4 themes not to be missed to start the day on the markets
The market day is focused on at least 4 key themes to orient investors in such a complex financial and economic context.
The European calendar is rather bare of data, but not the US calendar from which new data on non-agricultural payrolls and the unemployment rate are expected.
These results are highly anticipated and will give interesting indications on the state of health of the world's largest power, especially in view of the Fed meeting on December 13th.
However, the EU remains in the spotlight with the Ecofin meeting of the finance ministers of the 27 states.
The meeting promises to be difficult but historic, as it will have to reach an agreement on the new rules of the Stability Pact.
Investors' attention on this trading day is also high on expectations on bonds, interest rates and movements in the yen, with 4 key themes.
read also US recession in 2024? What can happen in markets 1.
New bets on the Bank of Japan The yen rally has extended, with traders betting on a more aggressive Bank of Japan, ready to abolish the world's last negative interest rate regime much sooner than previously thought.
In Asian trade, the currency appreciated 1.1% against the dollar, after briefly jumping nearly 4% during the New York session.
On Thursday 7 December, governor Kazuo Ueda declared that an "even more challenging" year lies ahead and his expression was interpreted by traders as a sign of an imminent change in monetary policy.
The consequences of above-zero rates in Japan, and in particular the possibility of the BOJ hiking while the rest of the world cuts the cost of money, could be enormous as it could trigger an unwinding of carry trades and a reorganization of capital flow Japanese.
The next BOJ meeting is scheduled for December 19.
The ECB, Bank of England and Fed will meet before then, with markets expecting rates to remain unchanged.
2.
No deal in Europe European Union finance ministers are still seeking agreement on new tax rules.
During the night talks there was progress towards finding a shared solution on the Stability Pact, but some points are still unresolved.

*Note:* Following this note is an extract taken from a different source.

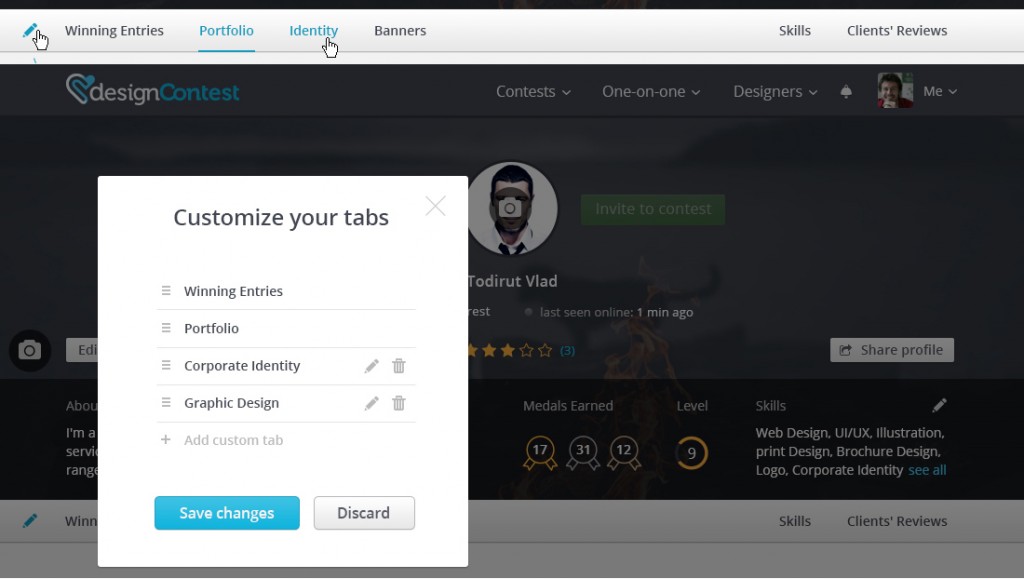Click the Add custom tab field

point(233,440)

The meeting scheduled for today, Friday, December 8, will not see deeper discussions, the people said, adding that work is expected to continue in the coming days.

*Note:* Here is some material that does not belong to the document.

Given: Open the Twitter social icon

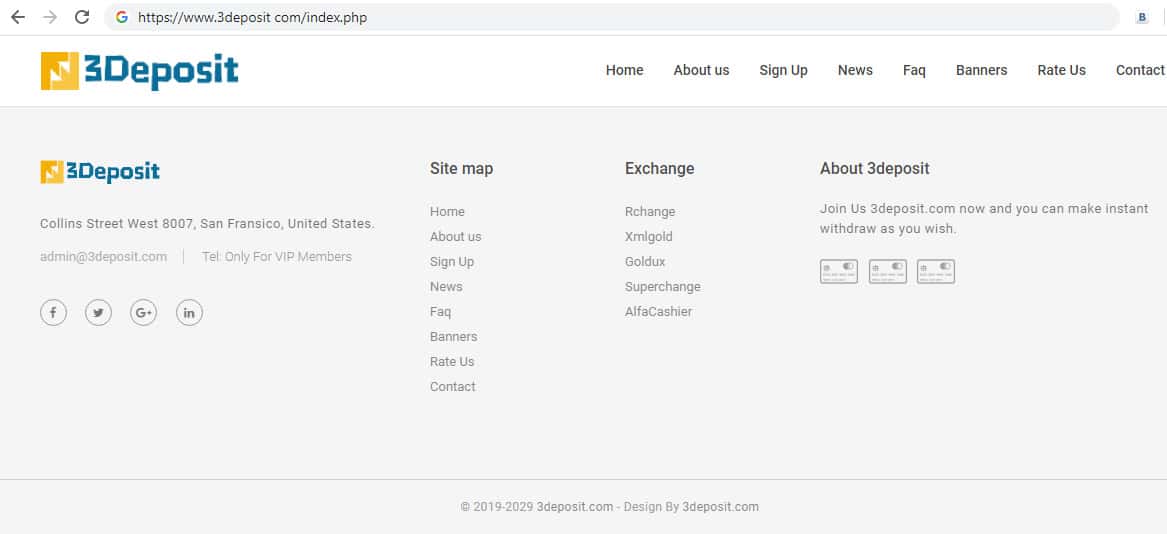Looking at the screenshot, I should pyautogui.click(x=98, y=313).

The crux is an agreement on the gradual elimination of debt, with the most indebted countries – including Italy but not only – asking for greater flexibility compared to the old rules.
3.
Watch U.S.
data The bond traders who fueled the rally in the $26 trillion U.S.
Treasury market are about to find out their investing hunches are right.

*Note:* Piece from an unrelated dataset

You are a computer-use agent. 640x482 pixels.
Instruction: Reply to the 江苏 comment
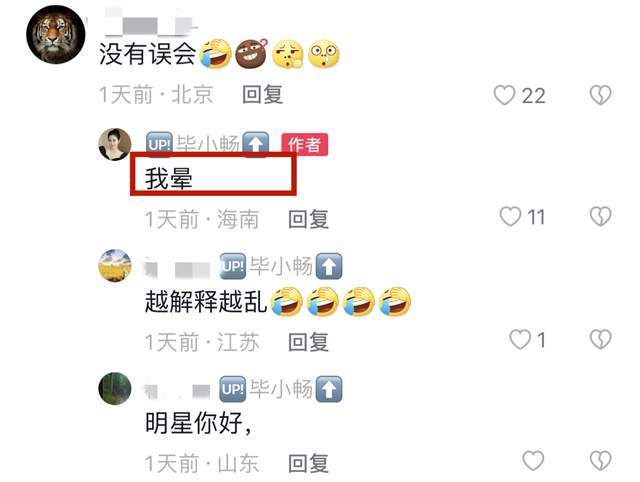[308, 342]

Softening inflation and jobs data over the past month has convinced investors that the Federal Reserve is done raising interest rates and fueled bets on cuts of at least 1.25 percentage points over the next 12 months.
In the mix of data arriving on Friday 8 December – 2.30 pm Italian time – a key report on the US labor market will be revealed which will offer indications on how much the economy is really cooling.
read also Saving or investing? The investors' dilemma explained by experts 4.
How to invest? Some Warnings According to Marko Kolanovic, chief market strategist at JPMorgan, US stock investors will find themselves in a loss-making situation next year.
The expert warned clients that stocks and other risky assets will not be able to sustain any potential rally without substantial interest rate cuts by central banks (and he does not expect this unless markets fall sharply).
obvious or the economy does not stall).
For this reason, Kolanovic said investors should opt for cash or bonds over stocks.